If I hadn't been so cruel to you back then, would everything be different now?

When I confronted him with the evidence, we tore the house apart.

Charles didn't even try to deny it. Reeking of expensive scotch, he pointed a shaking finger right at my face and roared, "I am so sick of this!"

"Why do I have to spend my whole life bowing down to you?"

"Back in college, I followed you around like a dog! You whistled, I came running. You told me to get lost, I vanished! Do you really think you're some kind of royalty?"

"If I hadn't spent years inflating your massive ego, you wouldn't have the guts to stand here and scream at me!"

After that earth-shattering fight, I locked myself in the house and cried for three days straight.

During those three days, he took Dana on a private jet to see the Swiss Alps.

So, the second he walked back through the front door, I handed him divorce papers.

That was when the reality set in for Charles. He panicked. He dropped to his knees, clutching my legs, sobbing and apologizing.

"I was drunk! I was just saying hurtful things to win the fight, I swear!"

He slapped himself across the face, over and over, swearing on his life he would cut Dana off completely.

"Then fire her," I demanded.

Charles froze.

"Darling, I can't do that to her."

"You were the one who taught me. A ruthless rejection like that... it breaks people. Besides, she hasn't made any mistakes at work."

The very words I had spoken to protect her all those years ago had turned into a poisoned blade, driving straight into my own heart.

Dana was soft. She was yielding. She stayed by Charles's side, wrapping around him like warm water, pulling him deeper and deeper until he was drowning in her, completely unable to escape.

After surviving that first major crisis, Charles just grew bolder.

He permanently gave Dana the passenger seat of his car.

He bought her diamond necklaces, completely renovated his executive office to match her aesthetic, and even brought her to our house. He would look me dead in the eye, say they had urgent corporate matters to discuss, and then lock the study door right in my face.

They became each other's pinned contacts.

He showed her the world. He took her to see the oceans and the mountains. And sitting around a roaring bonfire on a private beach, he sang "Perfect" to her.

Yes. The exact same song he used to win my heart.

Now, the melody belonged to Dana.

I had been standing in the shadows behind the crowd that night. The ultrasound report slipped from my trembling fingers, falling into the sand, where it was trampled to shreds by the passing tourists.

Catching them in bed together was only a matter of time. I knew it was coming.

I just didn't expect it to happen so fast.

The very next day, he flew back to the city. He took me out for a lavish anniversary dinner, kissed my cheek, and said he had to go back to the office to finish a merger.

I felt a sickening knot in my stomach. I secretly followed his car.

And I walked right into a nightmare that would brand itself into my brain until the day I died.

That night, it felt like I shed every tear my body was capable of producing. My memories warped and twisted into a suffocating loop. One second, it was the teenage Charles promising to love me forever. The next, it was the cold, distant Charles calling me an overbearing bitch.

Six years of dating. Six years of marriage. Twelve years of history, slaughtered in a single night.

I hated him with every fiber of my being.

I swore on my own life I would never, ever forgive Charles.

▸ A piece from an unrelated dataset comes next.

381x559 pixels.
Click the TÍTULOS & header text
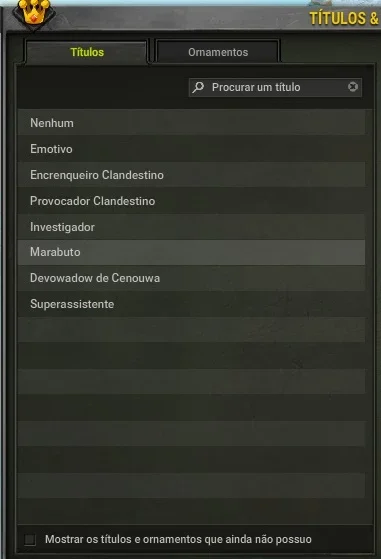pyautogui.click(x=344, y=19)
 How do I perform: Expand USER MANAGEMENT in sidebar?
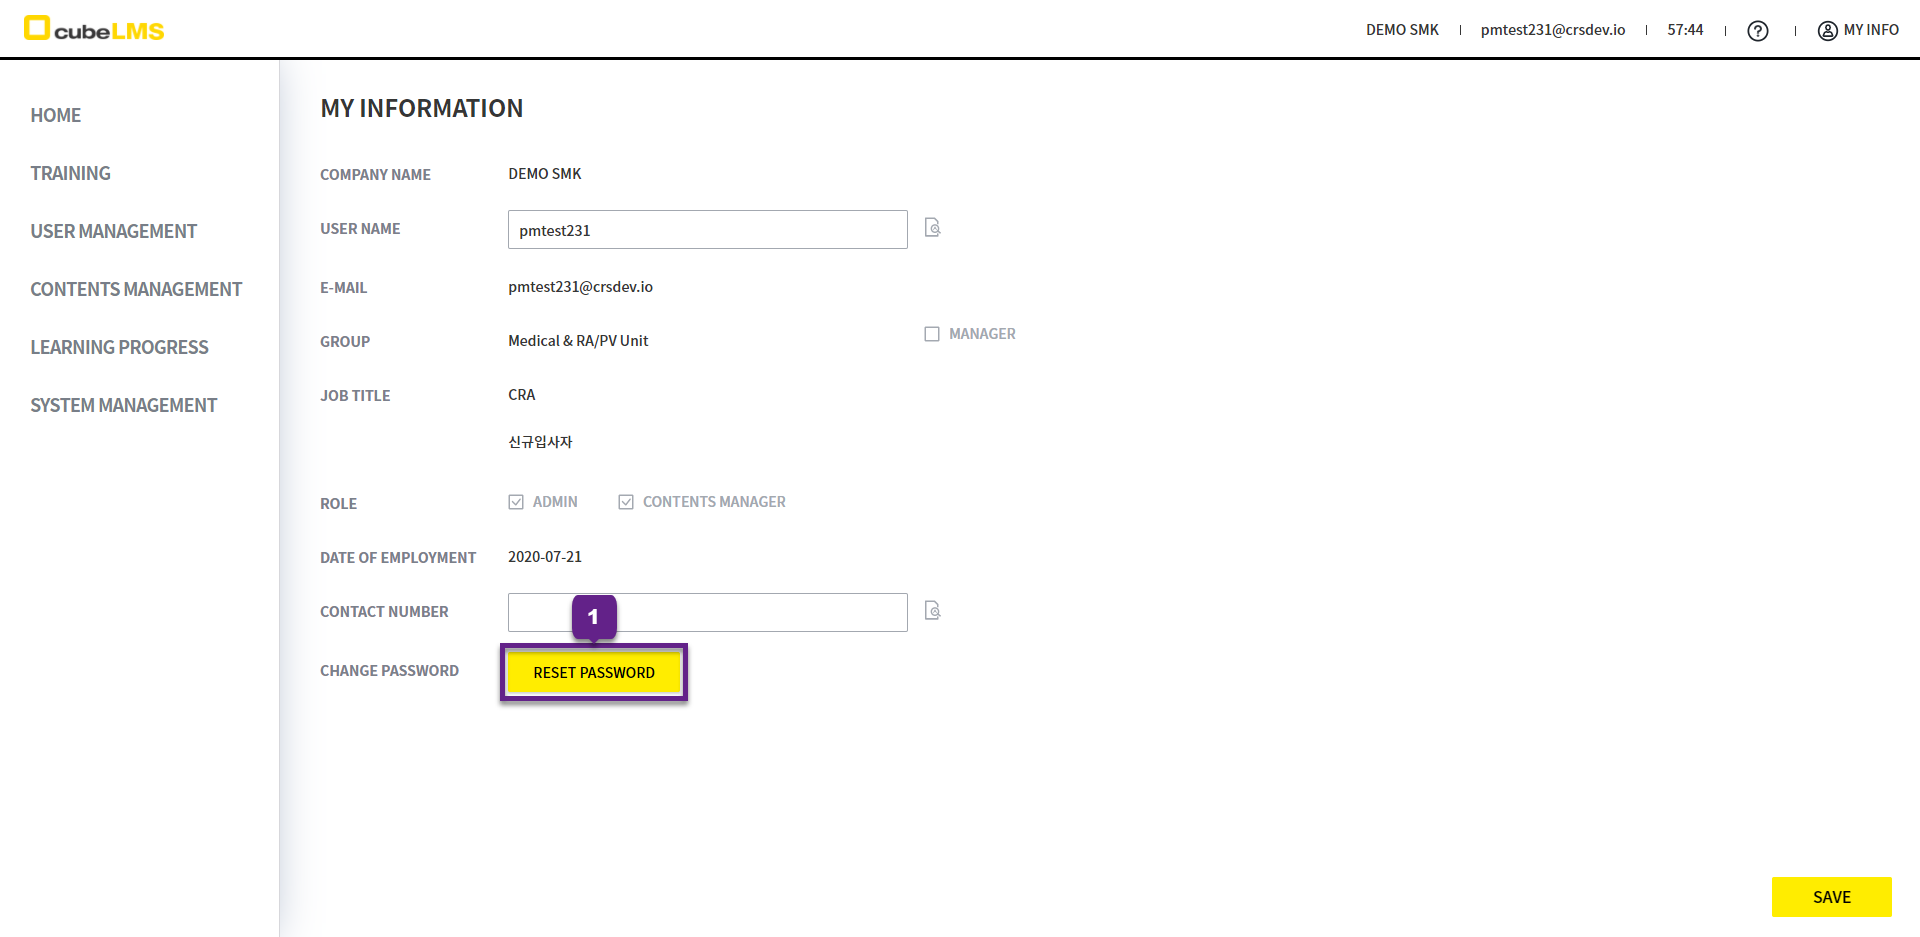pyautogui.click(x=113, y=231)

When I woke up the next morning, my muscle memory kicked in. I unlocked my phone to check if Charles had transferred the daily allowance.

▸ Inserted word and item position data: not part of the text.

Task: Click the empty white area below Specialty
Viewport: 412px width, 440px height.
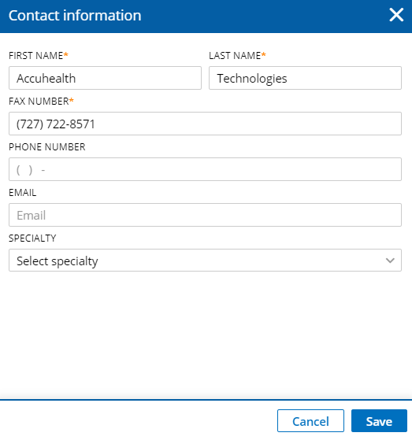Action: click(205, 333)
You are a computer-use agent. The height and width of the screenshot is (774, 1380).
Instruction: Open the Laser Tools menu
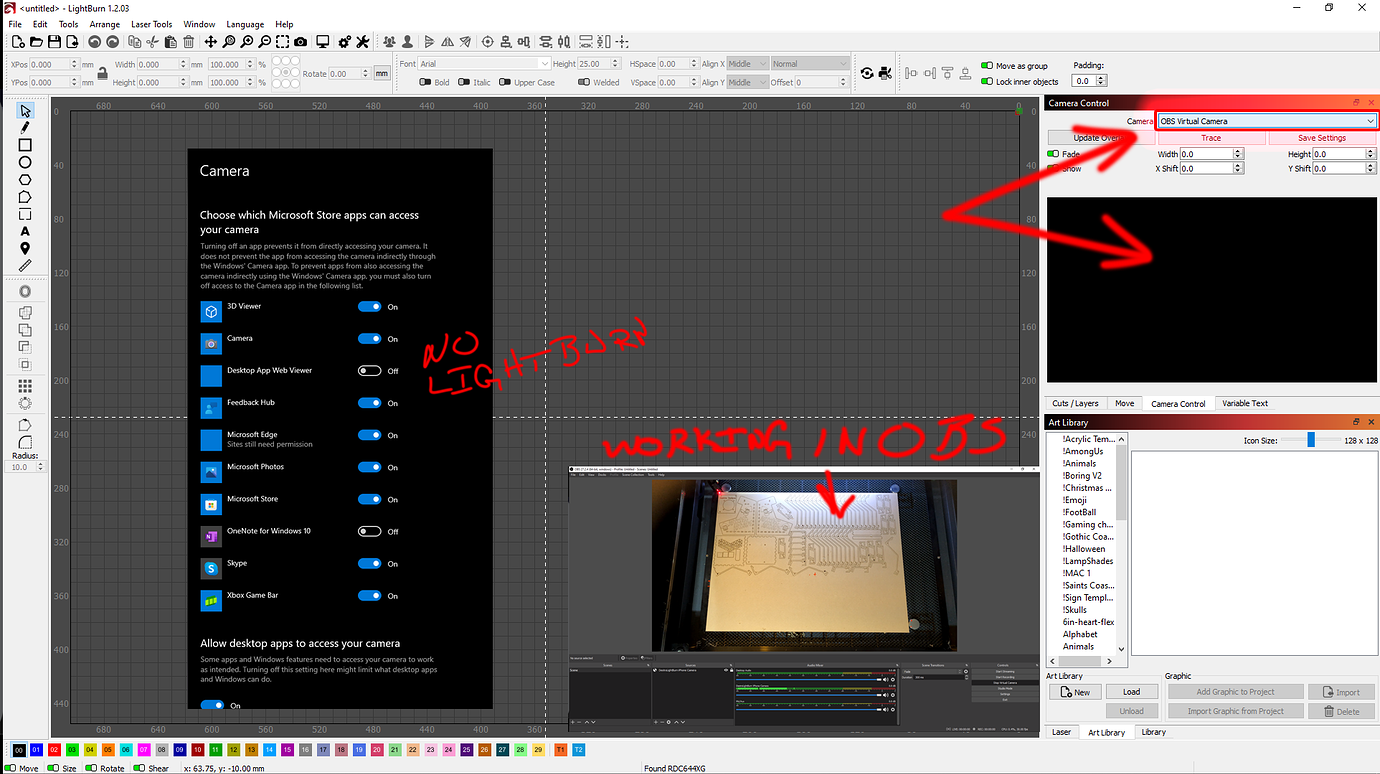[x=151, y=24]
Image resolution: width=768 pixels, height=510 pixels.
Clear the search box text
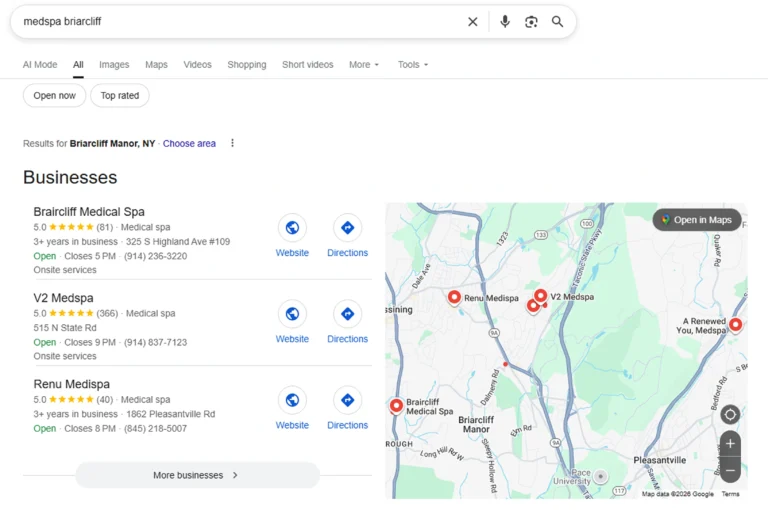coord(473,22)
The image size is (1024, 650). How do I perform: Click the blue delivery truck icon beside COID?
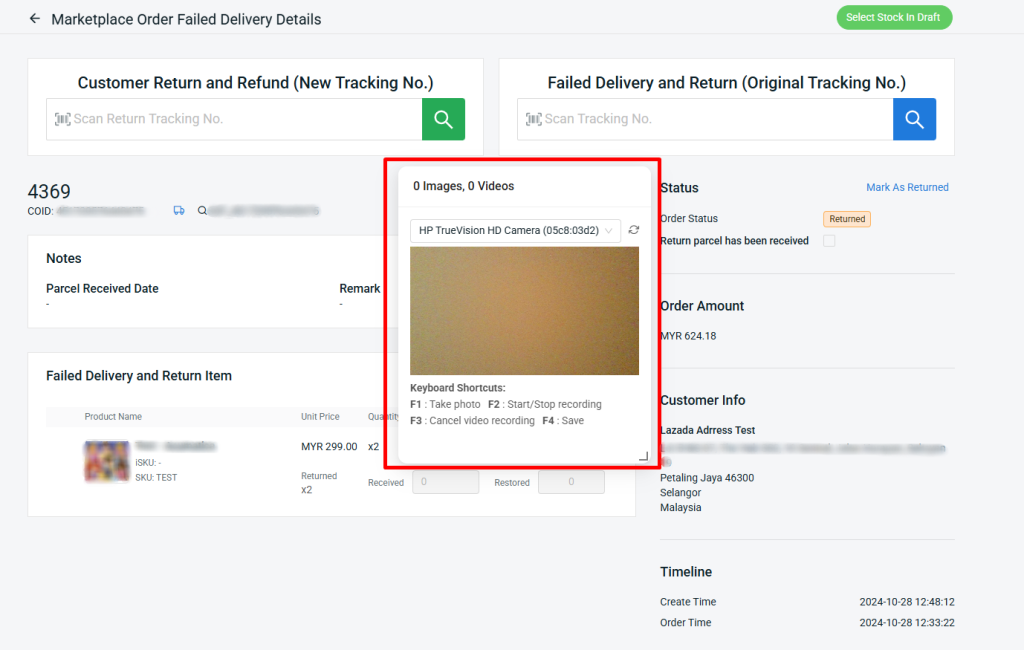(x=179, y=211)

Instead, I saw forty missed calls from him, all placed between 2 AM and 4 AM.

When I didn't answer, he left one single text: [You're truly heartless.]

Below that were frantic messages from his best friend, Blake.

[Blake: Serena, please! You gotta help. Charles locked himself in a hotel room and he's drinking himself to death. I can't stop him!]

[Blake: He's got severe alcohol poisoning! I'm sending you the hospital address!]

Five hours had already passed since those texts.